» LISTED ENTRIES:
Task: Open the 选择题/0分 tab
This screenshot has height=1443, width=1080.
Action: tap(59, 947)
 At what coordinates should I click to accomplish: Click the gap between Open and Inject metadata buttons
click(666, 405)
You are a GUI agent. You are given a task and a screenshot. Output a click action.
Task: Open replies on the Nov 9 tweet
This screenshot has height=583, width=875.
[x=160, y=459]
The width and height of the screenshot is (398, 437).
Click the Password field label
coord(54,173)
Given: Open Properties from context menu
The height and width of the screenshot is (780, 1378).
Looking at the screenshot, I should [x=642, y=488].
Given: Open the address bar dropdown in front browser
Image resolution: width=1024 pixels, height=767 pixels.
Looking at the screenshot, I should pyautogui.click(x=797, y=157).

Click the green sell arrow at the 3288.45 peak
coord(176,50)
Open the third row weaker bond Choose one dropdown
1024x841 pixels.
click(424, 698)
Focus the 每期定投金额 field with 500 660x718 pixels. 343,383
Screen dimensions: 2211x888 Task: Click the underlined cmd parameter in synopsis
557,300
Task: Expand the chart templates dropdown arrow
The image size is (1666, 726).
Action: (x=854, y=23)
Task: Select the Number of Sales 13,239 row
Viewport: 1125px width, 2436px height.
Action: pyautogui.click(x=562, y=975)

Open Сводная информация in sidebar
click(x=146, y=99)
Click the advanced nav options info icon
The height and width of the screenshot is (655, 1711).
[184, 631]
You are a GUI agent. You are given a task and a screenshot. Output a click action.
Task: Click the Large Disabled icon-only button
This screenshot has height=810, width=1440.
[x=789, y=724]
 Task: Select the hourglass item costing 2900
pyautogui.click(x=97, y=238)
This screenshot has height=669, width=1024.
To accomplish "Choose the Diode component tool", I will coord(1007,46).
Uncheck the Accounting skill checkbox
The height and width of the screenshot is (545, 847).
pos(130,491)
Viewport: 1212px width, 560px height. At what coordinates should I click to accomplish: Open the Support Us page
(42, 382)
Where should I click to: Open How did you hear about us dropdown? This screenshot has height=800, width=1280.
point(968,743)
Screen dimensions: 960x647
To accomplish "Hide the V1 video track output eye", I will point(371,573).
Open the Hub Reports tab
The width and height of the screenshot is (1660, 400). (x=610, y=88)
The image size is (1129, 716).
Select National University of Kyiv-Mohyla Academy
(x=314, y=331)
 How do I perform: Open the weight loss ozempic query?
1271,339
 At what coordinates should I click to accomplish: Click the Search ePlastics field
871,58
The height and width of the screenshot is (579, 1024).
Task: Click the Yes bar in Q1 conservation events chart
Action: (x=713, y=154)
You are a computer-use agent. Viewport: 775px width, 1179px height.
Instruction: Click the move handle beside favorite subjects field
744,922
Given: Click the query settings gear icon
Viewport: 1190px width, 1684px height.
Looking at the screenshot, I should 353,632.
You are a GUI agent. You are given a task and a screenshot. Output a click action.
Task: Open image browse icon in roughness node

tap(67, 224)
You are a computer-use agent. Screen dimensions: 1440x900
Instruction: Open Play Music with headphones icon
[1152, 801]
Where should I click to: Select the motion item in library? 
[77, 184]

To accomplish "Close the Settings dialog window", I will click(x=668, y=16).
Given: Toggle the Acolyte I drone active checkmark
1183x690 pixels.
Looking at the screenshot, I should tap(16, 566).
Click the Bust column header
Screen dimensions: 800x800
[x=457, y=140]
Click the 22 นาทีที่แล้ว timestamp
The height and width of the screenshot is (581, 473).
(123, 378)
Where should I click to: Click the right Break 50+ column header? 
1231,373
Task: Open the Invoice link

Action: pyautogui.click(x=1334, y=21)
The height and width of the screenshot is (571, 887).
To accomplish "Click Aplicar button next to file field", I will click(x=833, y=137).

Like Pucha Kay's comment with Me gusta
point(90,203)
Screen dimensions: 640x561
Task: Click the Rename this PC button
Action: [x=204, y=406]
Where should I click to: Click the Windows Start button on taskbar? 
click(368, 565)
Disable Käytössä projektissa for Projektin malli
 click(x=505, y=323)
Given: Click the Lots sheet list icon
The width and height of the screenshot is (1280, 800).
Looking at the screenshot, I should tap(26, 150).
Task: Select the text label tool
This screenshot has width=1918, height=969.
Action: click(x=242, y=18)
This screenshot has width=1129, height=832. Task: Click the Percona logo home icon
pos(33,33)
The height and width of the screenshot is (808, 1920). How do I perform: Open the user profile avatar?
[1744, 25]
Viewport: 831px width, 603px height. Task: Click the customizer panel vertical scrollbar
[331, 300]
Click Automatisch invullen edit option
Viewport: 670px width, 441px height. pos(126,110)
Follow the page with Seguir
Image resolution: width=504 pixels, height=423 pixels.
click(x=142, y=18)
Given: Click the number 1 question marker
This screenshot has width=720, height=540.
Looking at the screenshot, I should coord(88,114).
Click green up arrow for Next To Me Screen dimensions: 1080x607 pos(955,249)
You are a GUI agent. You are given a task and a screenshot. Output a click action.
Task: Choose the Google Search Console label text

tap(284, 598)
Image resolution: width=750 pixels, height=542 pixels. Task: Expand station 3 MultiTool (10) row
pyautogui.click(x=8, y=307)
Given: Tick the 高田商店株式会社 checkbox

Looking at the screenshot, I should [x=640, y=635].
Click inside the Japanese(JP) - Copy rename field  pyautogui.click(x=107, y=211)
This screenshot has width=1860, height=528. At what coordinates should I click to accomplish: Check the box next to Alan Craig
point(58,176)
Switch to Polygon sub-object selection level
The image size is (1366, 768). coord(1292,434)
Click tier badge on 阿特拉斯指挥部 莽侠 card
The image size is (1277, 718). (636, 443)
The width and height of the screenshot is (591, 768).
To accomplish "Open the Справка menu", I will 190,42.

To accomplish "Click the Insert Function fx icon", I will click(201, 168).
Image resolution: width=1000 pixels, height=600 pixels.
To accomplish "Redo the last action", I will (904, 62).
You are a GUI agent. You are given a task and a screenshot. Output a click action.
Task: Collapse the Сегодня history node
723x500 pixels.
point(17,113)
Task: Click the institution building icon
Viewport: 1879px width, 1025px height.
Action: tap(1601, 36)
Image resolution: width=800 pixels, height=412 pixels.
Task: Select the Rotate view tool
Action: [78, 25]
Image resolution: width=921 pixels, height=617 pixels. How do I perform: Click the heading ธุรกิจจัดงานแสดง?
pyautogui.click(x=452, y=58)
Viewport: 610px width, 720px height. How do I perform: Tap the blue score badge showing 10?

» WHAT YOU WILL DO:
Nothing but the line with "The height and width of the screenshot is (808, 1920)." and the lines after it, through the end of the material, should appear in the output, word for word.

» SOLUTION TO THE EXERCISE:
The height and width of the screenshot is (808, 1920). How do I perform: Open the user profile avatar?
[1744, 25]
Viewport: 831px width, 603px height. Task: Click the customizer panel vertical scrollbar
[331, 300]
Click Automatisch invullen edit option
Viewport: 670px width, 441px height. pos(126,110)
Follow the page with Seguir
Image resolution: width=504 pixels, height=423 pixels.
click(x=142, y=18)
Given: Click the number 1 question marker
This screenshot has width=720, height=540.
Looking at the screenshot, I should coord(88,114).
Click green up arrow for Next To Me Screen dimensions: 1080x607 pos(955,249)
You are a GUI agent. You are given a task and a screenshot. Output a click action.
Task: Choose the Google Search Console label text

tap(284, 598)
Image resolution: width=750 pixels, height=542 pixels. Task: Expand station 3 MultiTool (10) row
pyautogui.click(x=8, y=307)
Given: Tick the 高田商店株式会社 checkbox

Looking at the screenshot, I should [x=640, y=635].
Click inside the Japanese(JP) - Copy rename field  pyautogui.click(x=107, y=211)
This screenshot has width=1860, height=528. At what coordinates should I click to accomplish: Check the box next to Alan Craig
point(58,176)
Switch to Polygon sub-object selection level
The image size is (1366, 768). coord(1292,434)
Click tier badge on 阿特拉斯指挥部 莽侠 card
The image size is (1277, 718). (636, 443)
The width and height of the screenshot is (591, 768).
To accomplish "Open the Справка menu", I will 190,42.

To accomplish "Click the Insert Function fx icon", I will click(201, 168).
Image resolution: width=1000 pixels, height=600 pixels.
To accomplish "Redo the last action", I will (904, 62).
You are a GUI agent. You are given a task and a screenshot. Output a click action.
Task: Collapse the Сегодня history node
723x500 pixels.
point(17,113)
Task: Click the institution building icon
Viewport: 1879px width, 1025px height.
Action: tap(1601, 36)
Image resolution: width=800 pixels, height=412 pixels.
Task: Select the Rotate view tool
Action: [78, 25]
Image resolution: width=921 pixels, height=617 pixels. How do I perform: Click the heading ธุรกิจจัดงานแสดง?
pyautogui.click(x=452, y=58)
Viewport: 610px width, 720px height. How do I perform: Tap the blue score badge showing 10?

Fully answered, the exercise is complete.